Resource-based policies are JSON policy documents that specify what actions a specified principal can perform on the Image Builder resource and under what conditions. Image Builder supports resource-based permissions policies for components, images, and image recipes. Resource-based policies let you grant usage permission to other accounts on a per-resource basis. You can also use a resource-based policy to allow an AWS service to access your components, images, and image recipes.

To enable cross-account access, you can specify an entire account or IAM entities in another account as the principal in a resource-based policy. Adding a cross-account principal to a resource-based policy is only half of establishing the trust relationship. When the principal and the resource are in different AWS accounts, you must also grant the principal entity permission to access the resource. Grant permission by attaching an identity-based policy to the entity. However, if a resource-based policy grants access to a principal in the same account, no additional identity-based policy is required.

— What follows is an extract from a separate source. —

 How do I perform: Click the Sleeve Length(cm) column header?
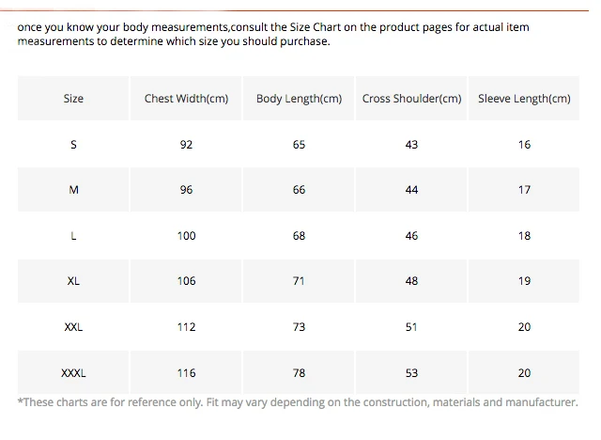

For more information, see How IAM Roles Differ from Resource-based Policies in the IAM User Guide.

For information about how to attach a resource-based policy to a component, image, or image recipe, see Share EC2 Image Builder resources.

Note

When you update a resource policy using Image Builder, the update will appear in the RAM console.

Authorization based on Image Builder tags

You can attach tags to Image Builder resources or pass tags in a request to Image Builder. To control access based on tags, you provide tag information in the condition element of a policy using the imagebuilder:ResourceTag/key-name, aws:RequestTag/key-name, or aws:TagKeys condition keys. For more information about tagging Image Builder resources, see Tag a resource (AWS CLI).

Image Builder IAM roles

An IAM role is an entity within your AWS account that has specific permissions.

Using temporary credentials with Image Builder

You can use temporary credentials to sign in with federation, assume an IAM role, or to assume a cross-account role. You obtain temporary security credentials by calling AWS STS API operations such as AssumeRole or GetFederationToken.

Service-linked roles

Service-linked roles allow AWS services to access resources in other services to complete an action on your behalf. Service-linked roles appear in your IAM account and are owned by the service. An IAM administrator can view but not edit the permissions for service-linked roles.

Image Builder supports service-linked roles. For information about creating or managing Image Builder service-linked roles, see Using service-linked roles for EC2 Image Builder.

Service roles

This feature allows a service to assume a service role on your behalf. This role allows the service to access resources in other services to complete an action on your behalf. Service roles appear in your IAM account and are owned by the account. This means that an IAM administrator can change the permissions for this role. However, doing so might break the functionality of the service.